Senator Blunt: NLRB Decision Bad for Small Businesses and the Middle Class

Statement

Date: Aug. 27, 2015
Location: Washington, DC

U.S. Senator Roy Blunt (Mo.) issued the following statement following the National Labor Relations Board ruling today on joint employer status in Browning-Ferris:

"The Senate Appropriations Committee has passed language I put forward that would prohibit federal funds from being used to implement this poor decision that takes away decision-making from a small business owner," said Blunt. "The NLRB ruling could do irreparable damage to the franchise model, which is overwhelmingly small business owners who hire local employees. The franchise business model, as much as any other, has helped more people join and rise up within the middle class. The person that runs the local franchisee, whether it's a Hampton Inn, a Jiffy Lube, or a Hardee's, will have a hard time explaining to their employees or the local banker that they are not responsible for what happens in that local business. This ruling will stop job growth, economic growth, upward mobility, and a path to owning a small business."

On August 27, 2015, the National Labor Relations Board released its 3-2 decision involving Browning-Ferris Industries of California and the National Labor Relations Board.

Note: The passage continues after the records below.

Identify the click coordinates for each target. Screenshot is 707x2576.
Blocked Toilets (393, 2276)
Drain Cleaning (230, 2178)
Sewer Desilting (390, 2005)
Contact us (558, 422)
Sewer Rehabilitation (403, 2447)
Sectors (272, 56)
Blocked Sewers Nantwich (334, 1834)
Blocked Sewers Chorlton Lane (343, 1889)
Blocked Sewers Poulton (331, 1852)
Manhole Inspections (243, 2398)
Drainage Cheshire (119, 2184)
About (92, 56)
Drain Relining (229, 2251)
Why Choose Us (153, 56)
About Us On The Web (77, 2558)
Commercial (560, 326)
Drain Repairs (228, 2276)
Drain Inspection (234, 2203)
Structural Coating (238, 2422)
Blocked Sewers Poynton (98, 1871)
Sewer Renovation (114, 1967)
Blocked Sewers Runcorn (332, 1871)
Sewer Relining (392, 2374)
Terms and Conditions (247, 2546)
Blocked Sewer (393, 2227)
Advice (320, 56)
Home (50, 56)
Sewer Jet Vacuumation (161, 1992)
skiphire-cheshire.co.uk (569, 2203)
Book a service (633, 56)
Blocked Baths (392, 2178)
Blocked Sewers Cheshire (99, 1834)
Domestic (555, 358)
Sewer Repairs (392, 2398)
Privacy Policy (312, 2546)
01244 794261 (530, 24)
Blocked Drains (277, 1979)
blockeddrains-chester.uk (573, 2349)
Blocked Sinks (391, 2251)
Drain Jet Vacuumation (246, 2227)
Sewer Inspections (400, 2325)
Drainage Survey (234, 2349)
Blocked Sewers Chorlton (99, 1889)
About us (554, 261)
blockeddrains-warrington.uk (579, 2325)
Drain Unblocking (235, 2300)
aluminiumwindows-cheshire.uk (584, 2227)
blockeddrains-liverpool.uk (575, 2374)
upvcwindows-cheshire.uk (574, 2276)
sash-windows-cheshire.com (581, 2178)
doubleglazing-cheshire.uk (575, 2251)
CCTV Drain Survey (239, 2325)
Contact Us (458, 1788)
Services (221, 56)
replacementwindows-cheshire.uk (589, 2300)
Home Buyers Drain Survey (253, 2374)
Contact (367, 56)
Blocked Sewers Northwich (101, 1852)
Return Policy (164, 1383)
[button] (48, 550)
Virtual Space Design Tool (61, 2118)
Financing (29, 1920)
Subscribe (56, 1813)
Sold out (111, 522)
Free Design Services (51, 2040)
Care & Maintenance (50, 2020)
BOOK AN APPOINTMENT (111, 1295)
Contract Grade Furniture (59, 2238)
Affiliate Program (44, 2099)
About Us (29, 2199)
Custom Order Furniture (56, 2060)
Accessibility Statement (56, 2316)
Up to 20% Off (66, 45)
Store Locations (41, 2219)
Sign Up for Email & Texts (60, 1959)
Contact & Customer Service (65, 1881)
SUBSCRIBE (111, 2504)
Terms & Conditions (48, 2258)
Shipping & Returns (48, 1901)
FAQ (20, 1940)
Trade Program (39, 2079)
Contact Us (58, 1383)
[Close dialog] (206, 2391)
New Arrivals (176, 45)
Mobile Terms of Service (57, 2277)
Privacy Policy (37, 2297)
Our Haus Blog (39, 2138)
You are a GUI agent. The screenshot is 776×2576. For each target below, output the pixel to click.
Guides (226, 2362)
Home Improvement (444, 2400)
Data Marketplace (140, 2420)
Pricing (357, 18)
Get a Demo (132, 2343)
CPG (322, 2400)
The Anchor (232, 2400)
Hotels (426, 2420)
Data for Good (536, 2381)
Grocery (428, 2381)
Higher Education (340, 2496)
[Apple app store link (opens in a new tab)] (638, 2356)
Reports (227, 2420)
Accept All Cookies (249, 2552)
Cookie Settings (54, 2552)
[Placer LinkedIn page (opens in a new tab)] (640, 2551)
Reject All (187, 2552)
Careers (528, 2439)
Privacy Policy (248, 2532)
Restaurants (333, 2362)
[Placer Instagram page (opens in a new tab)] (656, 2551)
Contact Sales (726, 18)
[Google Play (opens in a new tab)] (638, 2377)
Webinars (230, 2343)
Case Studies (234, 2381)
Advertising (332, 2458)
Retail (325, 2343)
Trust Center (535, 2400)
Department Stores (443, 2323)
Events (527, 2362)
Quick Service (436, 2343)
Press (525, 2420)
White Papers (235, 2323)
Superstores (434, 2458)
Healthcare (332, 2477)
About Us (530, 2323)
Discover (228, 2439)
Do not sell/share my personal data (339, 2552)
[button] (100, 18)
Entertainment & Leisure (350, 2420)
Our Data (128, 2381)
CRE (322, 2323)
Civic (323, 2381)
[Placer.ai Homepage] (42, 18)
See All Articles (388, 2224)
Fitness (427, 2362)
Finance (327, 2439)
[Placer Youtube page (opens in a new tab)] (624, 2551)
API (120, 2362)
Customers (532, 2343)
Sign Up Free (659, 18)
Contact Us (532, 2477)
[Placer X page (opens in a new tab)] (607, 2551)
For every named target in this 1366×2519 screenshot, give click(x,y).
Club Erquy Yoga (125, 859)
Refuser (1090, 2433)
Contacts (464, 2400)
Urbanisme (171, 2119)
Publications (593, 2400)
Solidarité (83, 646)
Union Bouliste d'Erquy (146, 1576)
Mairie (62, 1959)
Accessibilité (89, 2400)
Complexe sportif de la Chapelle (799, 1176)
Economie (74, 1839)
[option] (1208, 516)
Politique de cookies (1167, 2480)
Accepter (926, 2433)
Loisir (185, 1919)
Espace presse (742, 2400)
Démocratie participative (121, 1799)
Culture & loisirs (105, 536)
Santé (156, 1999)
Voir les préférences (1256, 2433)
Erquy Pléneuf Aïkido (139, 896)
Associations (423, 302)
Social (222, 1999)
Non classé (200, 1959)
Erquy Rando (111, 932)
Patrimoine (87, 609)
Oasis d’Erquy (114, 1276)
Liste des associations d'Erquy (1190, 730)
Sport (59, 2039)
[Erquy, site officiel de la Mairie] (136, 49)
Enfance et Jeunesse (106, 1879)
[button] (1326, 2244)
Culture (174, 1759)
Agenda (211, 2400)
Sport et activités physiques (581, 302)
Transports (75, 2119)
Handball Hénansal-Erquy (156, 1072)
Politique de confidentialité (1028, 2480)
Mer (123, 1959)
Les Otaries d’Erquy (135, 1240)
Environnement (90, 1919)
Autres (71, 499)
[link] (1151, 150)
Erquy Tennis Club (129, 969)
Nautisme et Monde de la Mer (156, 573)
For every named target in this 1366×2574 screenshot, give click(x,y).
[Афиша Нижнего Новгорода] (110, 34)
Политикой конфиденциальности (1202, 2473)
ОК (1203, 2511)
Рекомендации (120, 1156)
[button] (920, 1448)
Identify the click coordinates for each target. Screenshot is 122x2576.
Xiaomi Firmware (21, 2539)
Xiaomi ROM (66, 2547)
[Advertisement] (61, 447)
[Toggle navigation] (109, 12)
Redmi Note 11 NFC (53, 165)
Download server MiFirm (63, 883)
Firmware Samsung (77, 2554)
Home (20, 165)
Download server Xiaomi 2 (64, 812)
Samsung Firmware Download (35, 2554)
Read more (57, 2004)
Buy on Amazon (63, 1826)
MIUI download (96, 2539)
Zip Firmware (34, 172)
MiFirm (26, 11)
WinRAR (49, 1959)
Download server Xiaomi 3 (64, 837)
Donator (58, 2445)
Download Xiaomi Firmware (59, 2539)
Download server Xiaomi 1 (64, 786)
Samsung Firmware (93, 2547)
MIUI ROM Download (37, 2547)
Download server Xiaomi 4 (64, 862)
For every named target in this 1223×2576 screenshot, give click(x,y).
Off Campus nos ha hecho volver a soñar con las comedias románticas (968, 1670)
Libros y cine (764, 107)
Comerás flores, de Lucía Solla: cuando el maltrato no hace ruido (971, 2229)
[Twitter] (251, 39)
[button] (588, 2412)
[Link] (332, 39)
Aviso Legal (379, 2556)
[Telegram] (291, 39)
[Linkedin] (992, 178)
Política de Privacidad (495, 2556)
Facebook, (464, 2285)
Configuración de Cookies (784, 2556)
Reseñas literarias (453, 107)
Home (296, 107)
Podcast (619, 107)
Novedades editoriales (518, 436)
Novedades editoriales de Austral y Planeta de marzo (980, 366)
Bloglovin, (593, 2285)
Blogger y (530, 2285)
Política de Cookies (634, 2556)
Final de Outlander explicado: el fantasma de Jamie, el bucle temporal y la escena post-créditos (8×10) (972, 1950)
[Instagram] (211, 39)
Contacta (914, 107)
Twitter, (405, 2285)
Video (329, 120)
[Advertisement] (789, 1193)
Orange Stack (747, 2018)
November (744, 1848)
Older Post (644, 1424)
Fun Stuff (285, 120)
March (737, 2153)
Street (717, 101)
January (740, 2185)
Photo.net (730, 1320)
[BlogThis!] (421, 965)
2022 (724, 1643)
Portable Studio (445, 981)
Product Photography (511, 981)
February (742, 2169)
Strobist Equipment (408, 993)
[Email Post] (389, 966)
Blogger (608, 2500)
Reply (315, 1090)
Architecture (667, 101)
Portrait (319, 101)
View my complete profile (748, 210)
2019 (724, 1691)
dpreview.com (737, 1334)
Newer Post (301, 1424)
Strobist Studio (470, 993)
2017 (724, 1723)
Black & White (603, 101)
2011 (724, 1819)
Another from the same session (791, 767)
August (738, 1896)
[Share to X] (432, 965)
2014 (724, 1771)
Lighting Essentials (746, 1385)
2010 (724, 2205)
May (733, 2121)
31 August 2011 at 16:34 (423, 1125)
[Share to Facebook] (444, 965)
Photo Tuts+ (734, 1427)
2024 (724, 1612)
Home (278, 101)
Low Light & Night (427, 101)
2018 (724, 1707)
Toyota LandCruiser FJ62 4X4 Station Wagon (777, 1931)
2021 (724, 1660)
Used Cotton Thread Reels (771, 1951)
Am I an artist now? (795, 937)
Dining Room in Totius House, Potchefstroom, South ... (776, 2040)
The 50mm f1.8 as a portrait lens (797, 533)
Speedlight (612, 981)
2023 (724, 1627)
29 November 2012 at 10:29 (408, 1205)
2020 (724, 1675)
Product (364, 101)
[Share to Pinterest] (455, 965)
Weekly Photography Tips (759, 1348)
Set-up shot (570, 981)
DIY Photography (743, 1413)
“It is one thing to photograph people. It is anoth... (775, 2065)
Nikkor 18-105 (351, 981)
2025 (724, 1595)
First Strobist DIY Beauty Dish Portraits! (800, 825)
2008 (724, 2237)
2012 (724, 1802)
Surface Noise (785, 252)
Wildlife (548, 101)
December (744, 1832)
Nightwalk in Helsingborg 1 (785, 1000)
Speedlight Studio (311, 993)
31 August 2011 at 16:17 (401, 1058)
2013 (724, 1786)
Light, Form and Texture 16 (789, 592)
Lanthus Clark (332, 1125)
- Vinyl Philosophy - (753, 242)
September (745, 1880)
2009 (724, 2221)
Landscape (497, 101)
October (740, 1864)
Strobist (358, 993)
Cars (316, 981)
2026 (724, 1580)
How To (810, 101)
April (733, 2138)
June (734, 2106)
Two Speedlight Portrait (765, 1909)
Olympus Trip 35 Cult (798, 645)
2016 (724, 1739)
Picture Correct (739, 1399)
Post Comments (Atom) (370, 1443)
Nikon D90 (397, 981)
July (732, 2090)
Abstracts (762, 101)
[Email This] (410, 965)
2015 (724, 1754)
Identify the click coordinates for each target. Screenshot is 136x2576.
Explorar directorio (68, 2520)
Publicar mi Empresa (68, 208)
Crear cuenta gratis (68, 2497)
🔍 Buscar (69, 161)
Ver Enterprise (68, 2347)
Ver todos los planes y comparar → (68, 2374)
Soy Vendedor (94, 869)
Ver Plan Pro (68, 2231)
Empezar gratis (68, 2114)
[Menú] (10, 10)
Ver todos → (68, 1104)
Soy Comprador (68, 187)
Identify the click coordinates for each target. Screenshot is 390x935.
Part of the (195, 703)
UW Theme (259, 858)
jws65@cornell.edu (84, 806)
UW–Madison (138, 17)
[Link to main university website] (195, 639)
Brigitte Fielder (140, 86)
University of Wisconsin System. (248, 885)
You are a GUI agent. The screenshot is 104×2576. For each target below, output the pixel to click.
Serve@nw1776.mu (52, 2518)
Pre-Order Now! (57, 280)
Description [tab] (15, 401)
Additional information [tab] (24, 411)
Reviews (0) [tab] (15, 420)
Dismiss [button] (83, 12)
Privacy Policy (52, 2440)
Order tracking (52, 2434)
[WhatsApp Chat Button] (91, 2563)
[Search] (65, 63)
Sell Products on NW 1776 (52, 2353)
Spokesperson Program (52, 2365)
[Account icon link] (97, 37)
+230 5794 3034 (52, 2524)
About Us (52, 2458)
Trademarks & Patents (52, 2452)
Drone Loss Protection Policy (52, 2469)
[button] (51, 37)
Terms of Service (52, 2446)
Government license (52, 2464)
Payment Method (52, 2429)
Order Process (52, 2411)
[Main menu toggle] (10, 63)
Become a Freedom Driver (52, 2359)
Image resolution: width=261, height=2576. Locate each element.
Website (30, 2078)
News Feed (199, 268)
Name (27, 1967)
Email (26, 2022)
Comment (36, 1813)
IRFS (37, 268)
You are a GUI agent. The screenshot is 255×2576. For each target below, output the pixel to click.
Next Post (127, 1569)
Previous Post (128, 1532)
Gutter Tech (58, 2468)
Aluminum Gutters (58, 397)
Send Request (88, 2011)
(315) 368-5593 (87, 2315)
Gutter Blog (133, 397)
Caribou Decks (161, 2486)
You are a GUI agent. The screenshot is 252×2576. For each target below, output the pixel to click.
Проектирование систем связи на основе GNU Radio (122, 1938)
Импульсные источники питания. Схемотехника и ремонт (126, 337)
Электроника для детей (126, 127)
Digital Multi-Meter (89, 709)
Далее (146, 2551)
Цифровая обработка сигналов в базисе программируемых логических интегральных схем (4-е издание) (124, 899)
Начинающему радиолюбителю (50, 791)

This decision allowed for the NLRB to redefine its joint-employer status, declaring that two or more entities are "joint employers of a single workforce" if those entities are both employers by law, and both "share or codetermine."

Blunt is chairman of the Senate Appropriations Subcommittee on Labor, Health and Human Services, and Education and Related Agencies, and held an oversight hearing on May 14, 2015 where he questioned the chairman and general counsel of the NRLB on the joint employer standard.